- **Work order**
Return the lines below in which the string "computer" occurs.
START Extracted records
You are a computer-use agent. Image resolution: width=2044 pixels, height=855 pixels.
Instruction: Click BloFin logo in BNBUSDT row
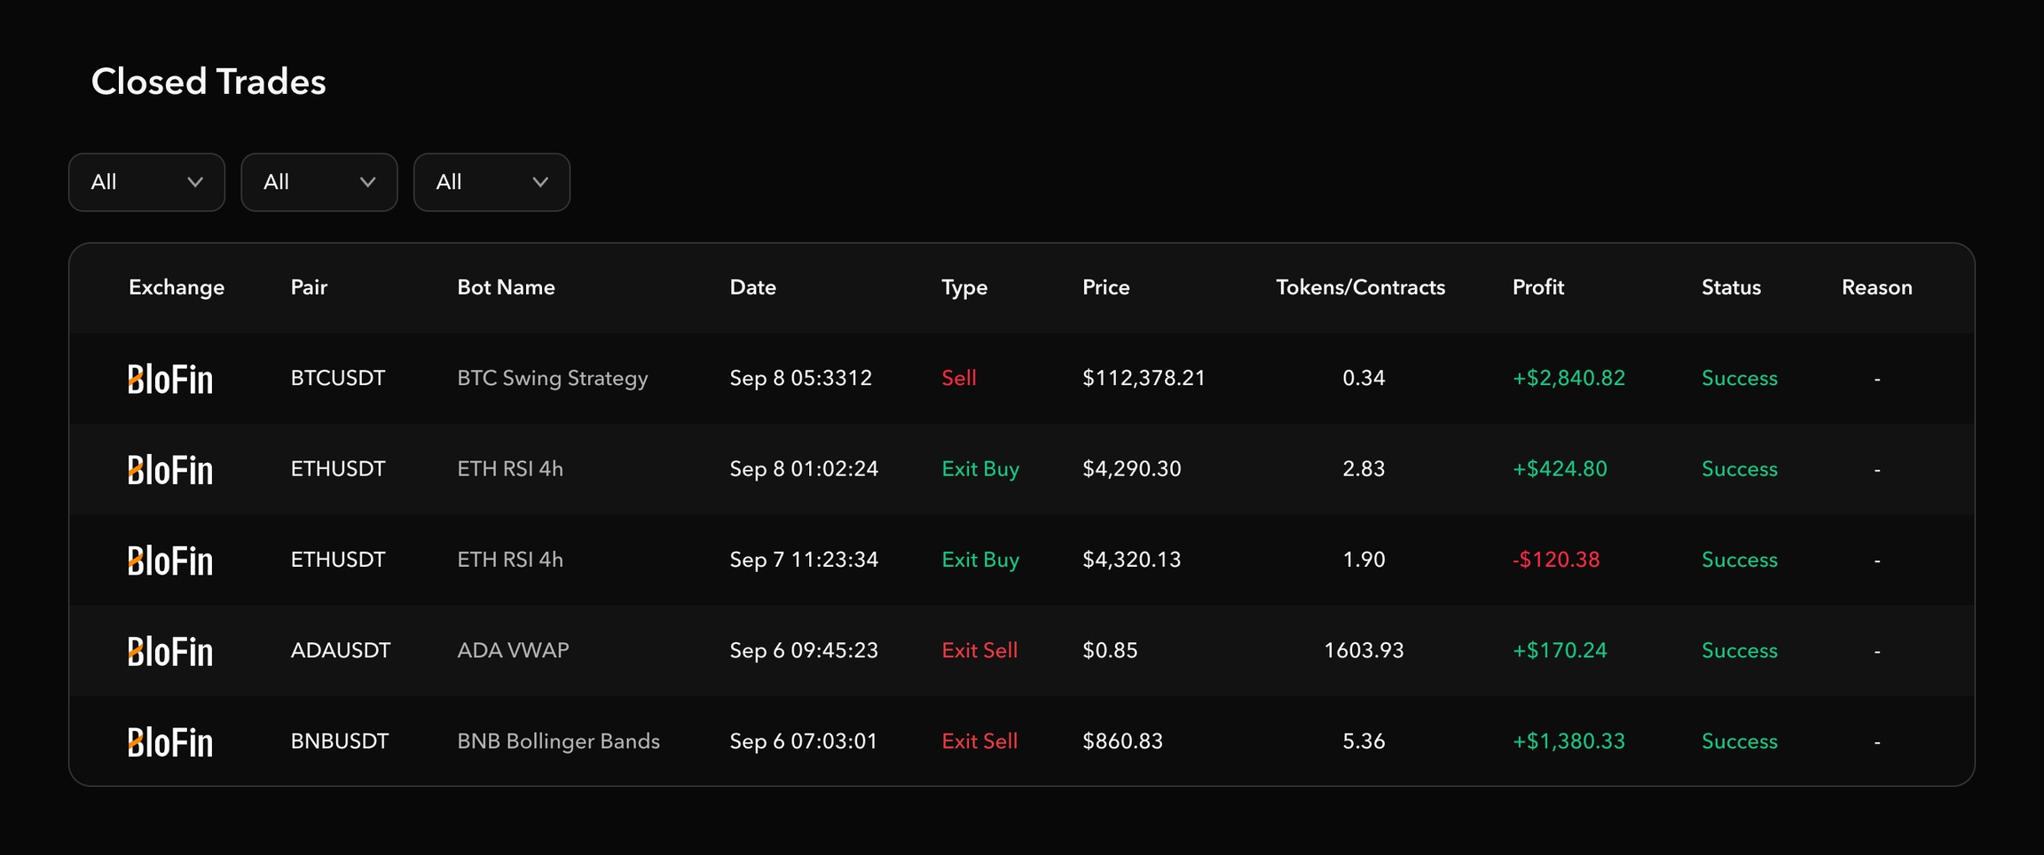pos(170,742)
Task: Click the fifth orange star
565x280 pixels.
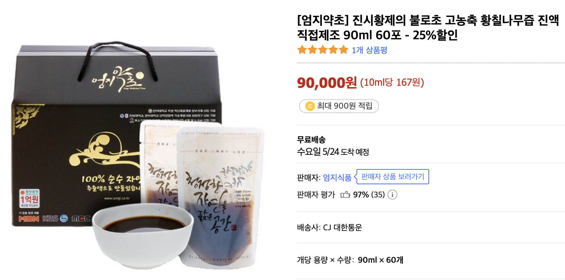Action: pyautogui.click(x=344, y=50)
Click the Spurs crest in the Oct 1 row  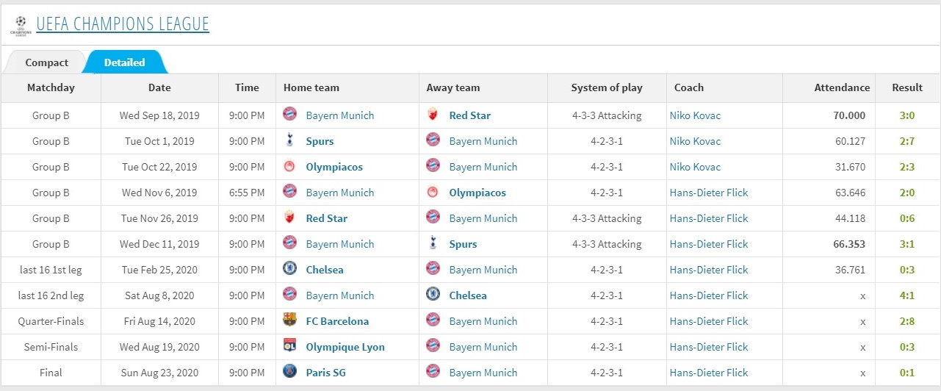tap(290, 140)
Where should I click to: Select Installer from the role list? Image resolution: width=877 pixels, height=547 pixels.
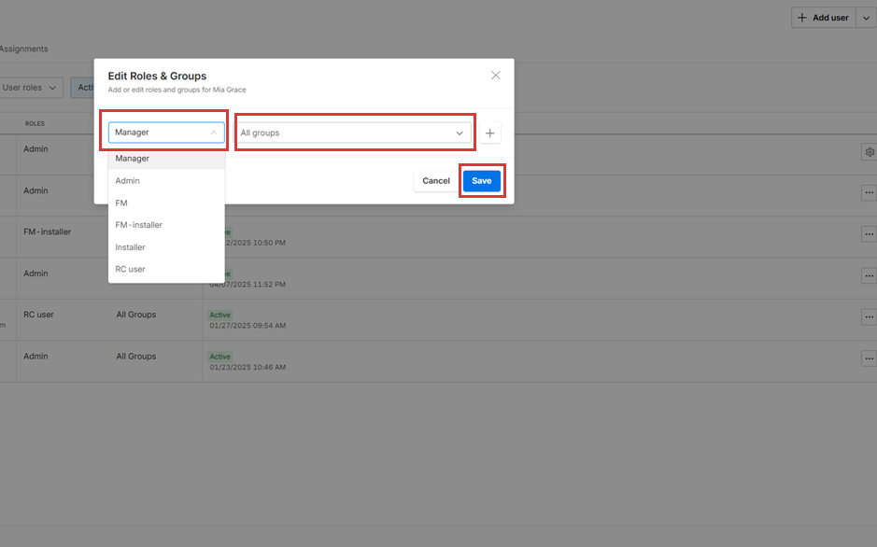(130, 247)
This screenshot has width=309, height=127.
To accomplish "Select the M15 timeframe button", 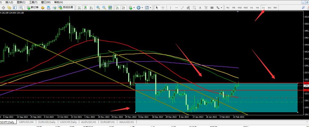I will [x=240, y=7].
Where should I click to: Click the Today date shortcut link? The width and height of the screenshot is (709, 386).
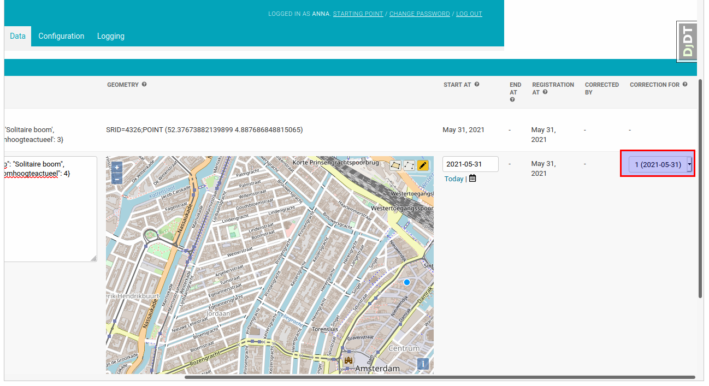(x=453, y=179)
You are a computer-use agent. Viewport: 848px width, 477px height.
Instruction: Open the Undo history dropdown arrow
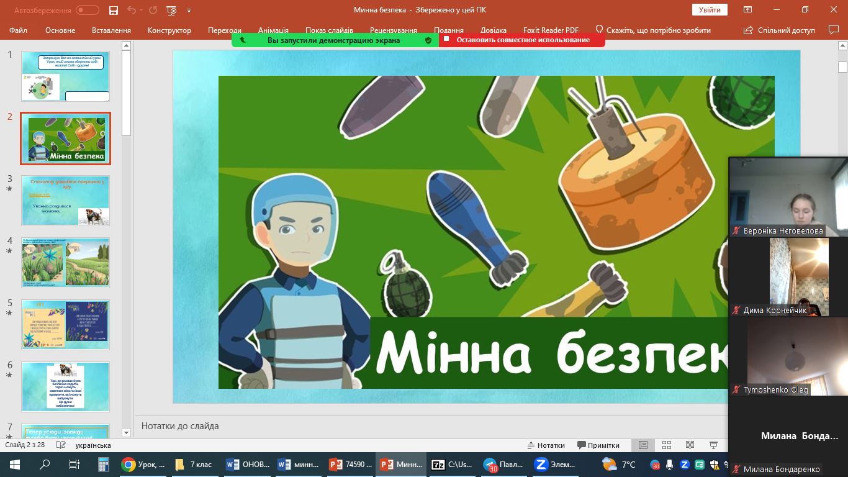pyautogui.click(x=140, y=11)
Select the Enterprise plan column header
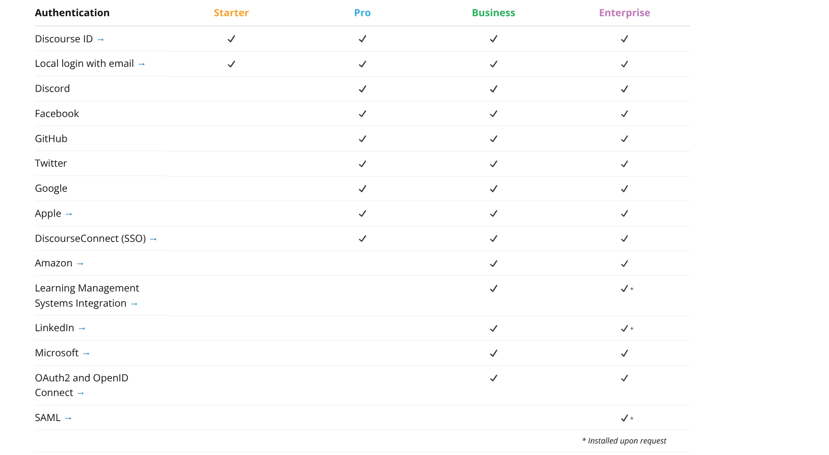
END Extracted records
- **Exercise solution**
You are a computer-use agent. Image resolution: width=2044 pixels, height=855 pixels.
You are a computer-use agent. Viewport: 848px width, 477px height.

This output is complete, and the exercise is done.